L’afflusso dei rifugiati ha avuto gravi conseguenze sulla locale comunità cristiana, composta in parte dalle 6mila famiglie che dal 2003 al 2014 si erano trasferite in Kurdistan per «sfuggire alle persecuzioni anticristiane in atto a Bagdad, Mosul e Kirkuk». Monsignor Warda sottolinea come il dramma dei cristiani abbia radici ben più antiche dell’ultima crisi. «All’inizio della guerra eravamo un milione e 300mila, oggi siamo meno di 400mila». In questi anni sono stati uccisi più di 1700 cristiani, «anche se l’attenzione del mondo si è destata soltanto dopo l’avanzata dello Stato Islamico. E in seguito all’attentato a Charlie Hebdo tutti hanno compreso che Isis è un fenomeno globale e non limitato al solo Medio Oriente».
Guardando al futuro del suo paese, monsignor Warda individua tre passi da compiere. Innanzitutto è necessario che la comunità internazionale eserciti pressioni sul governo iracheno affinché «trovi delle soluzioni concrete e risolva le divisioni interne, anziché alimentarle». Oltre al lavoro di riconciliazione, il presule ritiene pressoché imprescindibile un intervento militare. «Isis è un cancro e deve essere fermato». Infine si deve porre un freno anche alla persecuzione cristiana. «A volte più che vittime siamo considerate danni collaterali».

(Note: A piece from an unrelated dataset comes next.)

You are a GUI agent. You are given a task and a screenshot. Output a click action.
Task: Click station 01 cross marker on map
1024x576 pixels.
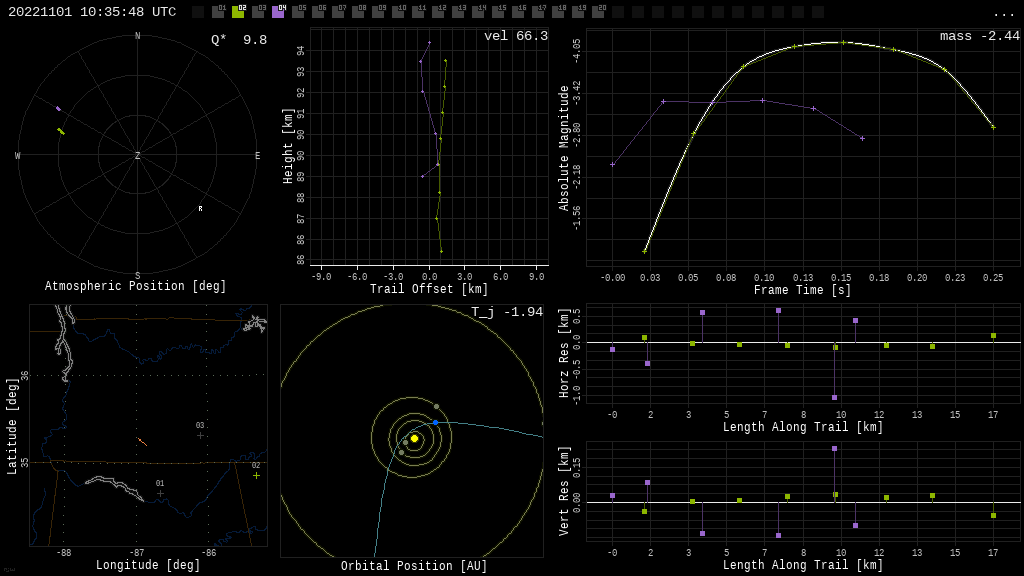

Riguardo al livello di sicurezza, monsignor Warda spiega come lo Stato Islamico sia davvero vicino al Kurdistan. La situazione sembra essere sotto controllo ma non si possono escludere futuri attacchi. «La notizia della conquista di Ramadi, ad esempio, ci ha davvero colti di sorpresa». Il vescovo pone l’attenzione sulla necessità di mettere in sicurezza le aree sottratte ad Isis. Anche qualora Mosul e la Piana di Ninive fossero liberati immediatamente, i rifugiati dovrebbero attendere almeno un anno prima di poter ritornare nelle proprie case. «È inoltre indispensabile un investimento nella ricostruzione e lo sviluppo delle città e dei villaggi riconquistati. Tikrit è stata liberata, ma è ancora deserta perché è distrutta e nessuno vuole viverci. E se non è stata ricostruita una città sunnita, come possiamo sperare che lo sarà un villaggio cristiano come Qaraqosh?».